I won’t get into the accounting debits and credits for all of these, but they can get complex quickly.  Imagine you have a subscription where the fee is $10 per month but you give away the first month for free.  The booking is $110, and the revenue is $9.17 per month over all 12 months.  From a revenue perspective, it’s the same as an 8.3333% discount.  Again, when you collect the cash for this is irrelevant.
This comes up a lot in membership based businesses where the first month can be free.  If there’s no term for the membership, then the revenue is just zero.  If there is a term, you recognize revenue ratably over the period.

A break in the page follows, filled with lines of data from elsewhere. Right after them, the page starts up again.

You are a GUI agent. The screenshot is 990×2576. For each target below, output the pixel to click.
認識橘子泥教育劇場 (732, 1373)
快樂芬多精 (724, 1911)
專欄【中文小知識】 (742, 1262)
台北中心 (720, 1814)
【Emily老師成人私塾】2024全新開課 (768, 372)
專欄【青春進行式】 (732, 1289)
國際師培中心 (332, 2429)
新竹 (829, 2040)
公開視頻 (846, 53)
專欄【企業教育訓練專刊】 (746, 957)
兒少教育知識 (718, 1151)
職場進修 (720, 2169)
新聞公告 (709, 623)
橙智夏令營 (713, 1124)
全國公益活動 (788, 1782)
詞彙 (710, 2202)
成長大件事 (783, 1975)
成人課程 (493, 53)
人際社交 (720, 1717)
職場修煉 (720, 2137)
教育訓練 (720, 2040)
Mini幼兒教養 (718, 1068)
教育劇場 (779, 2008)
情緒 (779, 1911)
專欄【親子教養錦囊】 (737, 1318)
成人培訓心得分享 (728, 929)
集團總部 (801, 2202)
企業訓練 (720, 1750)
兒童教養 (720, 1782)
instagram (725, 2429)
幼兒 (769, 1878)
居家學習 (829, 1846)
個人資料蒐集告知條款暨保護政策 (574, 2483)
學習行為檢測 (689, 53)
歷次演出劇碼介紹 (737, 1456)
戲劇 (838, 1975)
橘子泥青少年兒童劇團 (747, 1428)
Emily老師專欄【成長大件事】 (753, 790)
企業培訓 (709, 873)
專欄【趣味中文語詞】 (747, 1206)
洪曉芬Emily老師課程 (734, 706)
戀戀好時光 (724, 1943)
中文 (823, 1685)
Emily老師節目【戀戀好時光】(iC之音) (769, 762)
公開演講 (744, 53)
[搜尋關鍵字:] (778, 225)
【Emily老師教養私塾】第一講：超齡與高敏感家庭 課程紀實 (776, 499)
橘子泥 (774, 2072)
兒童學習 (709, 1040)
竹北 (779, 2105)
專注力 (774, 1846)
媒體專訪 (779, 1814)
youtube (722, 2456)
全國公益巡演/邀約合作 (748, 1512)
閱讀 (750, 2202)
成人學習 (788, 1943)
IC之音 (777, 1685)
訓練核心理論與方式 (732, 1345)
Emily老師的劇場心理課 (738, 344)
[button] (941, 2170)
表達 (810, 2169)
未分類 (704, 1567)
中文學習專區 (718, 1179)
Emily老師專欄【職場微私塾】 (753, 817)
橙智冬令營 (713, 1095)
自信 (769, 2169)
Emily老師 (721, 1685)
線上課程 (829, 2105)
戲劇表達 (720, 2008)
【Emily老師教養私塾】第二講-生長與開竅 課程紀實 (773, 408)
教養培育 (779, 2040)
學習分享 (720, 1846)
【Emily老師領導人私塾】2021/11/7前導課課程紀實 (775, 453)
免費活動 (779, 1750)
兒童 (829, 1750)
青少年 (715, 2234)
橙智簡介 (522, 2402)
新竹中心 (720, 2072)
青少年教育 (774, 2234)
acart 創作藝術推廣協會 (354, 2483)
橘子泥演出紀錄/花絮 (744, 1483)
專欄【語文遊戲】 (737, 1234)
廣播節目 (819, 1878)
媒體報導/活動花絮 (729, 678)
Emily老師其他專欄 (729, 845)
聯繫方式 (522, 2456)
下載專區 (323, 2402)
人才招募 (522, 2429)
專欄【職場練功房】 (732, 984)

The inverse of this is also true – if you sign a real estate lease with a rent-free period, your rent during the rent-free period isn’t zero.  For a 10 year lease with rent of $10 per month (just making the numbers easy), if you get the first six months free, your monthly rent expense is actually 10 * 114/120 = $9.50. The part you didn’t pay in cash for those 6 months gets carried on the balance sheet as an accrued liability. If you pay your rent late – which I don’t recommend – that doesn’t affect that rent is still an expense.  The total value of that lease is $1140 – it’s sort of the opposite of a booking from the company’s perspective.
Depending on your team, you too might find yourself explaining this frequently.  I have found certain board members in particular struggle to keep this straight.  It is the CFO’s job to make sure terms are clear and consistent, and as always, surprises are at a minimum.